Много бедствий терпели мы во время нашего путешествия, но счастье покровительствовало нам также, как и нашим товарищам на баркасе. Прошло четыре дня постоянного страха и отчаяния, и наконец мы, полумертвые, пристали к берегу против острова Роакок. Тут мы пробыли неделю, и потом отправились в Нью-Йорк.

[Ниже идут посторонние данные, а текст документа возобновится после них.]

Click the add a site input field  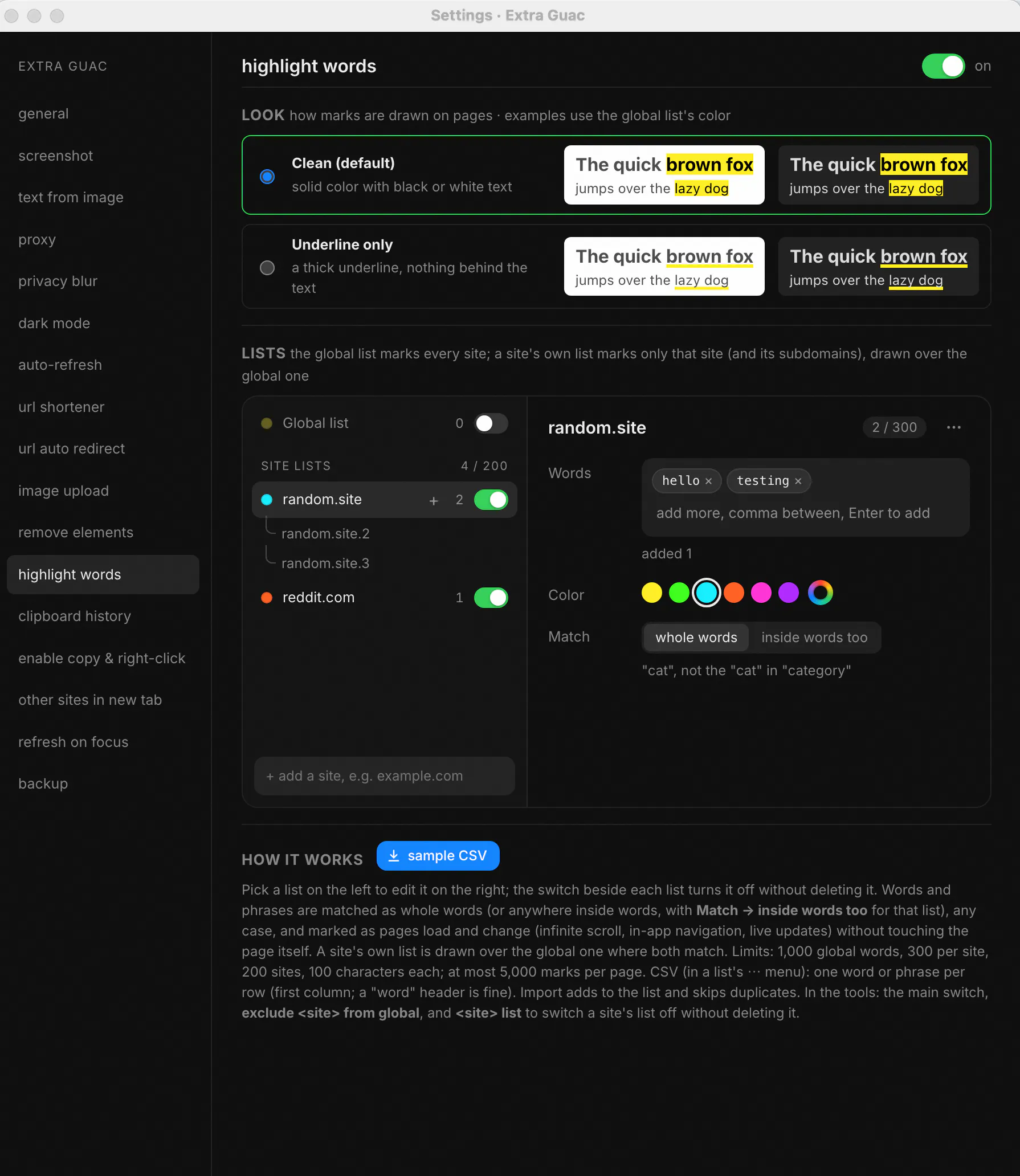[x=385, y=776]
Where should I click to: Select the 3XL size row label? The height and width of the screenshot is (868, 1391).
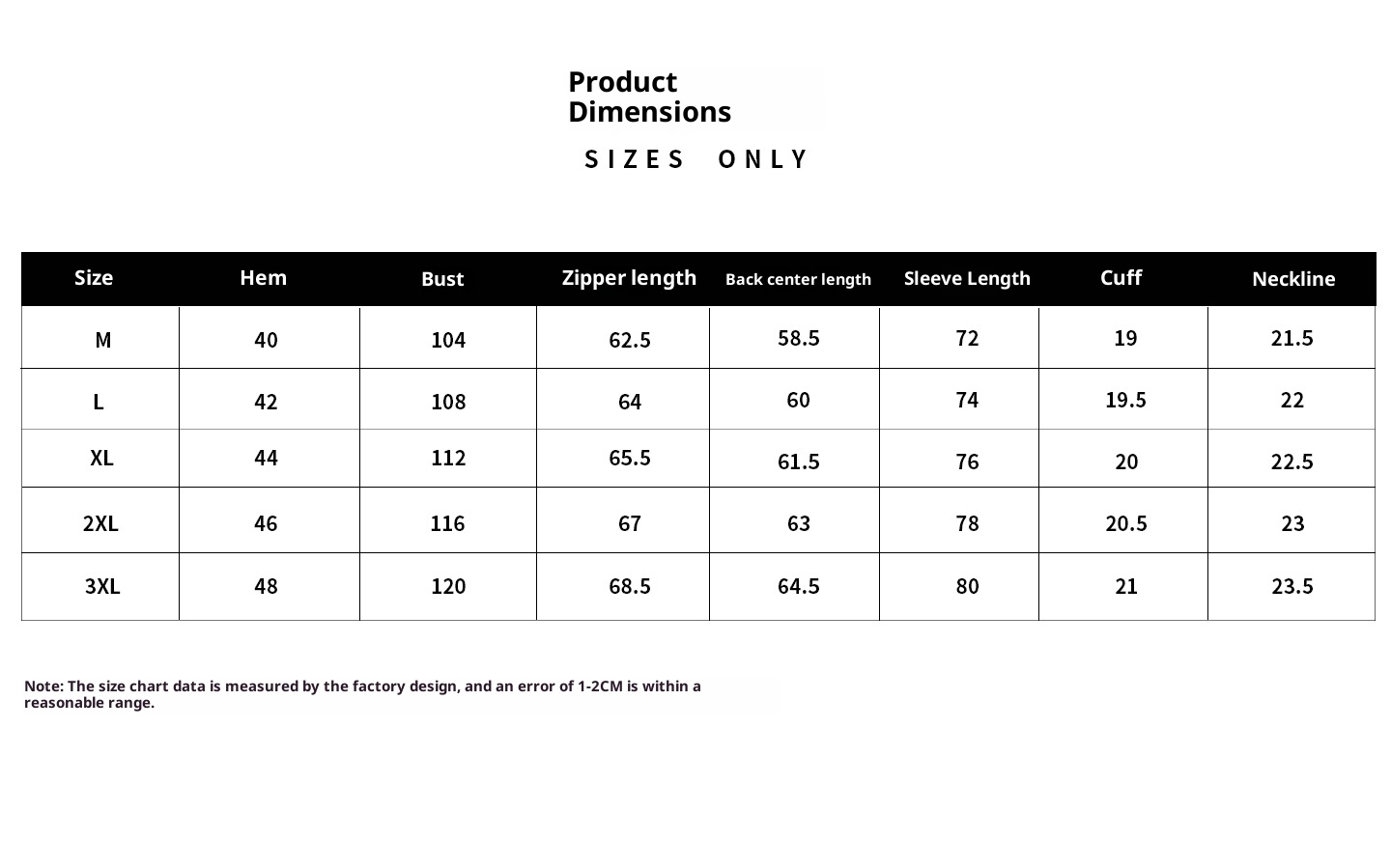[x=102, y=586]
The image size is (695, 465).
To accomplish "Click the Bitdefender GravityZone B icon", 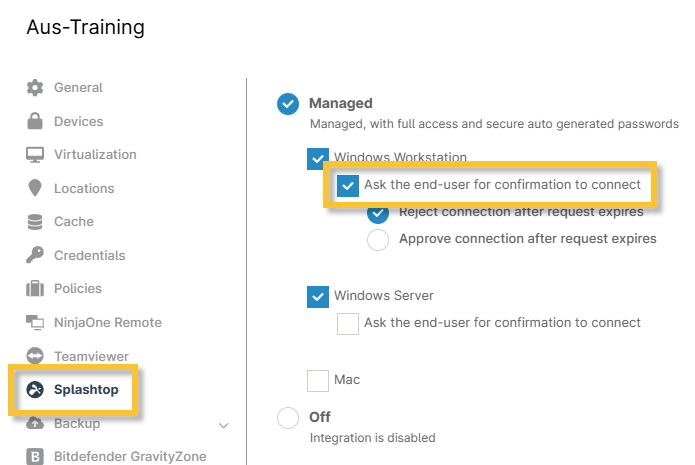I will [x=35, y=457].
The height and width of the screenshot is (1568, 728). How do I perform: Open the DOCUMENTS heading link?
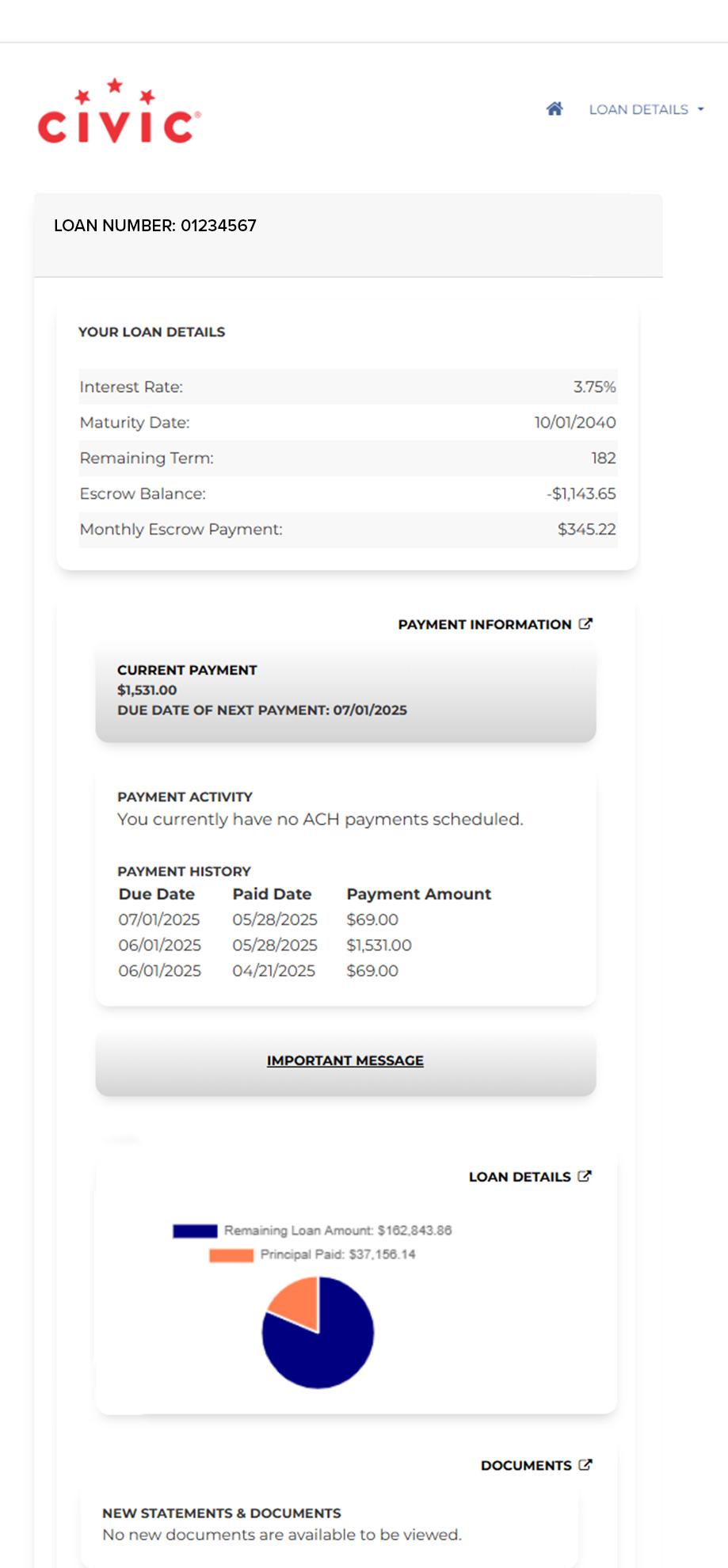526,1466
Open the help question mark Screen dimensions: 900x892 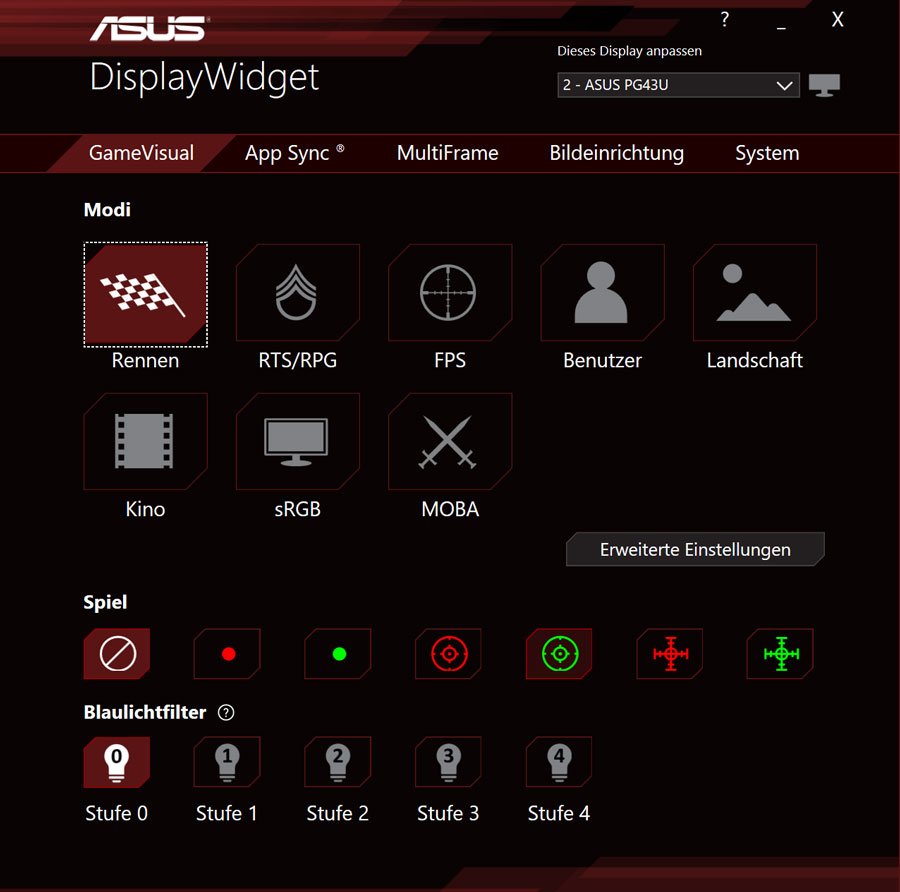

Через месяц после гибели «Независимости» мне случилось встретиться с капитаном на Бродуэй (главная улица в Нью-Иорке). Мы, разумеется, сейчас же заговорили о всех наших неудачах и бедствиях, а особенно о горькой судьбе несчастного Уйатта. Вот что я узнал:
Артист взял места для себя, жены, сестер и горничной. Жена его, действительно, была во всех отношениях прекрасная, очаровательная женщина, как он ее сам описывал. Утром четырнадцатого июня (когда я в первый раз был на корабле), мистрис Уйатт захворала и умерла. Молодой муж был вне себя от горя, но обстоятельства никак не позволяли ему отложить его путешествие в Нью-Йорк. Необходимо было отвезти тело обожаемой жены к ее матери, но с другой стороны – предрассудки препятствовали сделать это открыто. Девять десятых пассажиров отказались бы скорее от своих мест, нежели согласились бы плыть с покойником.
Капитан Гарди посоветовал устроить это вот как: бальзамировать тело, закупорить его с большим количеством соли в ящик, и выдать за простую кладь. О смерти мистрис Уйатт было скрыто; а так как в списке имя ее было тоже внесено в числе отъезжающих, то нужно было непременно какое-нибудь подставное лицо, которое бы играло ее роль в продолжение всего путешествия. Горничная покойницы согласилась на это. Лишняя каюта, взятая для горничной при жизни ее госпожи, была оставлена и теперь за семейством Уйатт. В ней спала жена-самозванец каждую ночь. Днем же она исполняла, так искусно, как только могла, роль своей госпожи, которую (об этом заранее были наведены справки) никто из пассажиров не знал.
Так вот грустная разгадка всех моих предположений! Странно только, что я с тех пор редко сплю крепко по ночам. Одно лицо везде и всегда меня преследует, и всякий раз один и тот же истерический смех звучит в моих ушах и, верно, будет звучать вечно.